Donald Trump’s protectionism became one of the reasons for the pause in the Fed’s monetary normalization
The derivatives market has increased the probability of the Fed’s rate cut in 2019 from 7% up to 17% in three days; however, the FOMC officials, along with Bloomberg experts, still believe in continuation of the monetary normalization cycle. According to Atlanta Fed president, Raphael Bostic, the Fed can afford to increase the interest rate by 25 bps this year, followed by one more rate hike in 2020. As long as the US economy is running fine. 59% out of almost 300 Bloomberg respondents, businessmen, believe that the interest rate will be higher than the current level of 2.5% in late 2020. Who is right? As usual, economic data will give a clue.
Forecast for the Fed interest rate in late 2020
Source: Bloomberg
According to 10% of economists, the U.S. should face a recession already in 2019; 42% of them believe that it will occur in 2020, 25%-in 2021; the rest of them suggest a later period or don’t say anything for sure. Fed vice chair Richard Clarida notes that the U.S. economy is in a perfect state, and the chief risks are coming from abroad. A decline in global growth sets the US export back and affects the financial markets that, accordingly, are the main channel to convey the Fed’s monetary policy. The policy-maker has just forgotten to mention that the main reason, pressing down global GDP growth, is Donald Trump’s protectionism.
The US president might have been trying to end the Fed’s monetary normalization cycle by boosting import tariffs And he has succeeded, indeed! Even if the former Fed CEO Janet Yellen insists that the US president doesn’t understand the central bank’s mission and he could hardly say what it the goal Fed’s policy, but still, he achieves what he wants.

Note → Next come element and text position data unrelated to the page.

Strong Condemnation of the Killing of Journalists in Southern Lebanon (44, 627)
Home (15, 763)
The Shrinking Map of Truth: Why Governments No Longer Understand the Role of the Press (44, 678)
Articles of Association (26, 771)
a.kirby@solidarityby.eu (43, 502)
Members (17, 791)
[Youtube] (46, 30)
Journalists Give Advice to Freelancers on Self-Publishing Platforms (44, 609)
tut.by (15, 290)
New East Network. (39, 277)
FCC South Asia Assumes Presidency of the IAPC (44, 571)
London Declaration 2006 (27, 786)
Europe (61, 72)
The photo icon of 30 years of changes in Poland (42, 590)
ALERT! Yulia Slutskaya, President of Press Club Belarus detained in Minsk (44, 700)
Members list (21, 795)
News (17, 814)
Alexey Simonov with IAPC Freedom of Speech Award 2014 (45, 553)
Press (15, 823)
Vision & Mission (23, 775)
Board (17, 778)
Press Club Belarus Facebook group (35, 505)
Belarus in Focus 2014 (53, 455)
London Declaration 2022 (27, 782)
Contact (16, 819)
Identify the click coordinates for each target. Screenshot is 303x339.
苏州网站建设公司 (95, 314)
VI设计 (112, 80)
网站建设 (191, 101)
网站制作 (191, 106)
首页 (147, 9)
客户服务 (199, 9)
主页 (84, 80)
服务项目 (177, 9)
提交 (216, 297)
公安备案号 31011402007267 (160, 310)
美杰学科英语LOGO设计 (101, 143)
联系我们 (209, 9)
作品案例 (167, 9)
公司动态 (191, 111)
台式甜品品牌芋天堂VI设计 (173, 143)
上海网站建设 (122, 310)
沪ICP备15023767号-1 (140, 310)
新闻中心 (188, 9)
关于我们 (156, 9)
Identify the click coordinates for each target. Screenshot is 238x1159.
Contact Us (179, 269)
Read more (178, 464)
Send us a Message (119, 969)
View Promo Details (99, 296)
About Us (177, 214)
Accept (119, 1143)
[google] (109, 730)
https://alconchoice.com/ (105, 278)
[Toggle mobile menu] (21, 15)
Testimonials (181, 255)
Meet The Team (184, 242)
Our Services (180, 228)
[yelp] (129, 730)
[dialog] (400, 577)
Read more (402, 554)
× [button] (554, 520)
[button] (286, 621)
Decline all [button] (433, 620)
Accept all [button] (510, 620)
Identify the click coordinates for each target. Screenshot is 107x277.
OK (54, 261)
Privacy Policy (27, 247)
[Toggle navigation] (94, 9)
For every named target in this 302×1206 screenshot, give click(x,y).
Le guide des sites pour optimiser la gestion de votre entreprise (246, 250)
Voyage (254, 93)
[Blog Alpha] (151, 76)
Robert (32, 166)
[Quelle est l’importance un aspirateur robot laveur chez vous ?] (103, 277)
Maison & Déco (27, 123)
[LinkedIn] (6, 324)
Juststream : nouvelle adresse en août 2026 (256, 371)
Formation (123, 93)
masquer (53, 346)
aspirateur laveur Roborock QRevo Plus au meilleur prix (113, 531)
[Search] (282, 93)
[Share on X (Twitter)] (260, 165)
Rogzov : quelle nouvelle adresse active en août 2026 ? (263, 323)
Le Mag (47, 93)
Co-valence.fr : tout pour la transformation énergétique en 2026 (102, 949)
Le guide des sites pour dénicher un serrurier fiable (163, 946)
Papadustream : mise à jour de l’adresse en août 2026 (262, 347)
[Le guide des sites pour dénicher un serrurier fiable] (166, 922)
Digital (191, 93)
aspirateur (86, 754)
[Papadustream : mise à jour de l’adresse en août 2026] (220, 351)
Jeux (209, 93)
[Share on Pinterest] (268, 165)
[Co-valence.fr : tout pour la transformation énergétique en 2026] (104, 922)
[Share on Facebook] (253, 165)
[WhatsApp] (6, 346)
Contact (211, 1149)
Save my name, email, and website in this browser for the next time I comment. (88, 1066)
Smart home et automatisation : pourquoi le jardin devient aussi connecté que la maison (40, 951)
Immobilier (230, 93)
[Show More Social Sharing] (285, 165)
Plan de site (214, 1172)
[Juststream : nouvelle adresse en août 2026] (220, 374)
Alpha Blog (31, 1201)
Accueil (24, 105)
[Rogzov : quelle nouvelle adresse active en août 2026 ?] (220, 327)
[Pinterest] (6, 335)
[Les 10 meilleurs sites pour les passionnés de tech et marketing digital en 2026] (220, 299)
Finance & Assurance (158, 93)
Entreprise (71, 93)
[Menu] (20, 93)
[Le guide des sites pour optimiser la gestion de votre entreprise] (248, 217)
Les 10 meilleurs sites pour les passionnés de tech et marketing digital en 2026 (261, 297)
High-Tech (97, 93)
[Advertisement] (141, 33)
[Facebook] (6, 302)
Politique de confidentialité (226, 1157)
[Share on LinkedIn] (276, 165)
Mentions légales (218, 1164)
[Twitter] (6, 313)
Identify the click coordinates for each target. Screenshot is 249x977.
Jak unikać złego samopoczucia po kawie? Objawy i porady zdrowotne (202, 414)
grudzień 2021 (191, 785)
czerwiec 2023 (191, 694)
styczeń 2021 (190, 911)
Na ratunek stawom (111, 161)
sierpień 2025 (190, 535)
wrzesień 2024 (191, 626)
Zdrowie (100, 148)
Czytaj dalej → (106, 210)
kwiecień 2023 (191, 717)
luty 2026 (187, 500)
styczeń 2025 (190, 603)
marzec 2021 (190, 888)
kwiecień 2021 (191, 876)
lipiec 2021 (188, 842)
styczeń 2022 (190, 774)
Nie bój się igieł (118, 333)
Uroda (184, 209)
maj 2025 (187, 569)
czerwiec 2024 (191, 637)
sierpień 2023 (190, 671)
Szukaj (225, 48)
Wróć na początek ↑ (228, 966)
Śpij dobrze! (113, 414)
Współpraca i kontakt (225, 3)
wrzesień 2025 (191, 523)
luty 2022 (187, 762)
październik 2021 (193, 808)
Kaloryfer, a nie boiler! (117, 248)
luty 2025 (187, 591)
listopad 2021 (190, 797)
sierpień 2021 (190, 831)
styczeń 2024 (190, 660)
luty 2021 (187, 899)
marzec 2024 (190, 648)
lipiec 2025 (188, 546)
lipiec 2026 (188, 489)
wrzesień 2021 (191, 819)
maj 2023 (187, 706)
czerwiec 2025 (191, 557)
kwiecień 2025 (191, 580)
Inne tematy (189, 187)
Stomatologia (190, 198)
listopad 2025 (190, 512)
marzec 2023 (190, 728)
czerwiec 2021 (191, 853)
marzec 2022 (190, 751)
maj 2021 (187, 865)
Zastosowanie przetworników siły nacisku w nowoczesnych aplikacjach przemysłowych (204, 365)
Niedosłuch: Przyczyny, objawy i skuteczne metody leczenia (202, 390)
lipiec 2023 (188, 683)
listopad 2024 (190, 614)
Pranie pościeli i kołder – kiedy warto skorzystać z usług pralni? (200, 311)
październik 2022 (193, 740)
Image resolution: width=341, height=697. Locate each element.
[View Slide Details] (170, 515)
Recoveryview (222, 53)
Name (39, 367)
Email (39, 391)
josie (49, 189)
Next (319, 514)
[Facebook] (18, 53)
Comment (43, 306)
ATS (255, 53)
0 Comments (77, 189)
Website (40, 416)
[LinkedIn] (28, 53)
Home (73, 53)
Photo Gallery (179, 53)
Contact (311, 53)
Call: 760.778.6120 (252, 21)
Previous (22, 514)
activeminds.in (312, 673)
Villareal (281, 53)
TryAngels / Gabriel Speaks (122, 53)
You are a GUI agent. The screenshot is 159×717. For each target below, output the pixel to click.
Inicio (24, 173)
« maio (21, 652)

Now Trump needs the recovery of stock indexes that, according to him, reflect the president's effective work. So, there are needed investors, who would believe in “substantial progress” in the US-China trade talks. And the U.S. president first extends a March 1 deadline, next, he says that the agreement with Xi Jinping would be signed in the near future. And Presto! The stocks are rising all over the world and the S&P 500 is climbing to its three-month highs.
Dynamics of Dow Jones and Shanghai Composite
Source: Wall Street Journal
However, the conflict easing presses down the dollar. Another target of the U.S. president.
It is quite funny with the euro too. The ECB, following its meeting on March 7, may give a surprise, like the LTRO launch and...simultaneous interest-rate hike in September. This decision will support the euro-area banking system, but financial markets will see it as monetary restriction. It may encourage the EUR/USD bulls to go ahead. The major currency pair is still trading close to the middle of figure 13; it is looking forward to the report on the US GDP for Q4, 2018. Investors are unwilling to go ahead, however, the breakout of the resistance at 1.137-1.1375 may inspire them for action.